There are several things of note. The first is that we’re mixing two ontologies – a schemeNode ontology that specifies the arrangement of things relative to one another, and schema.org, which specifies metadata. What’s more, the same identifier SceneNode:_Train512 is actually defined as a class in two different ontologies for two different things – a scene node and a train trip. This kind of multi-classing makes sense because each ontology represents different models of the same thing (to a first approximation anyway). If you don’t like all the namespaces, you can also simplify it by changing the default namespace for the resource:

prefix SceneNode: <https://www.example.com/SceneNode>
prefix : <http://www.schema.org/>

SceneNode:_Train512 a :TrainTrip;
       :trainName "The Occident Express."^^xsd:string;
       :trainNumber "512"^^xsd:string;
       :departureStation SceneNode:_CentralStation;
       :departurePlatform SceneNode:_PlatformC;
       :arrivalStation SceneNode:_WestStation;
       :arrivalPlatform SceneNode:_PlatformE;
       :departureTime "08:15:00Z"^^:Time;  
       :arrivalTime "11:25:00Z"^^s:Time;
       .

This also showcases the segregation of information while still allowing for intermixing.

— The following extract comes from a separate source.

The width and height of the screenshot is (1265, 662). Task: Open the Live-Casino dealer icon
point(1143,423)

The scene graph contains positional and orientation information (essentially transformation matrices) in a way that can be quickly accessed and transformed. This is not relevant information for the train traveler, however, even when she switches from one coordinate system to another (she walks from the platform into the arriving train).

  • Root
    • Central Station
      • Platform C
    • Train 512
      • Girl – Leila

In this particular case, the girl’s scene node is no longer parented to the Platform node, but rather is attached to the Train’s node. In essence, the girl has switched local scene graphs, and her movements are now circumscribed by the geometry of the train, not that of the station. When the train moves out, the compositor that controls the motion will move the girl relative to the inside of the train, and the coordinate system of the platform no longer makes as much sense.

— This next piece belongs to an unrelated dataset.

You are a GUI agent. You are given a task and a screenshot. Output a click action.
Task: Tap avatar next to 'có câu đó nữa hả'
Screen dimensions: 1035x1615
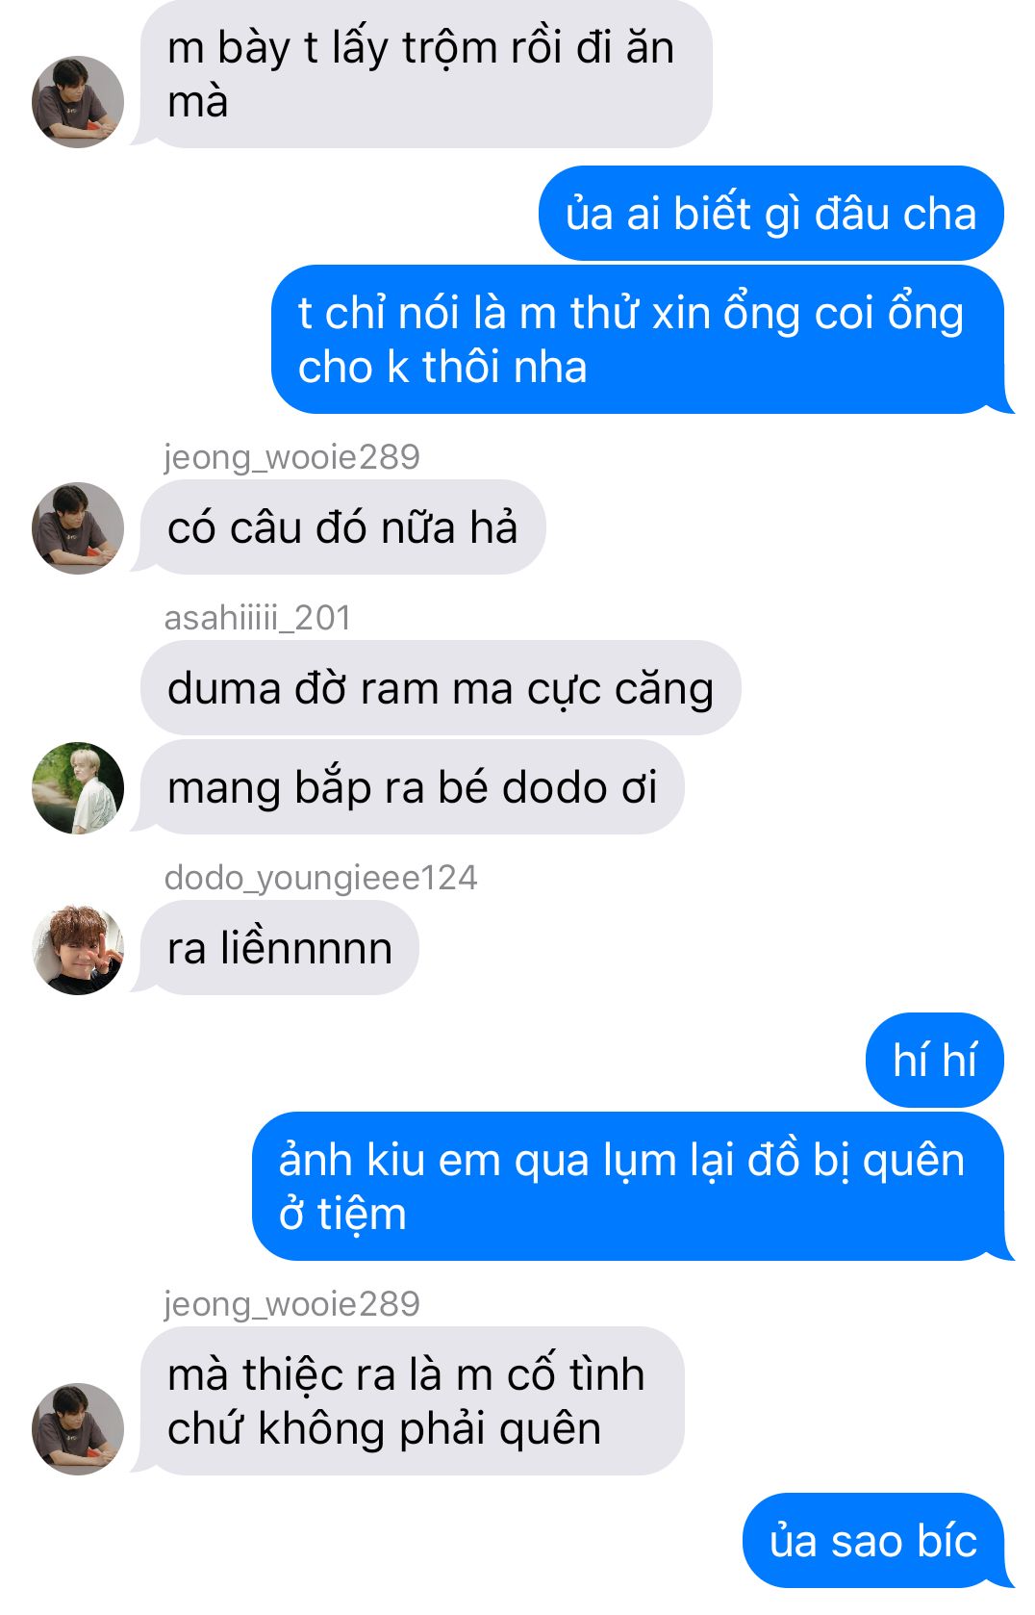coord(78,528)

In real life, you don’t actually jump from one screen graph to another. However, in games and VR environments, such jumps happen all the time, because the more that you can reduce the computational overhead, the smoother the illusion of animation becomes. It’s also worth noting that you can similarly reduce computation by treating windows and similar decorative spaces as being viewports through which you are seeing pre-rendered scenes. Note that the ability to disconnect a node graph from one parent node and attach it to another applies just as readily to exiting the train. In effect, you have even moved from a Station A Platform to the Train platform to Station B Platform by the process of using the same door to teleport between two disconnected scene graphs.

Scene graphs are an important, even crucial part of any extended reality scenario, including industrial IoT settings. Right now they aren’t very heavily tied into semantic systems, but they are a natural fit for them, especially when it comes to composing multiple IoT devices together. If, for instance, you’re designing a warehouse system with autonomous drones retrieving goods from specific boxes, the ability to model that space as individual components is critical, especially if you can then associate metadata to tie the actions of such components together. At an absolute minimum, this allows you to test specific configurations of shelving, robots, human access points, and containers to see which works and which is a recipe for disaster.

However, it’s not hard to go to the next step, in which you bind these digital twins to their physical counterparts through beacons, sensors, and actuators. It is this particular use of the “Metaverse” that may very well dominate over the next few years.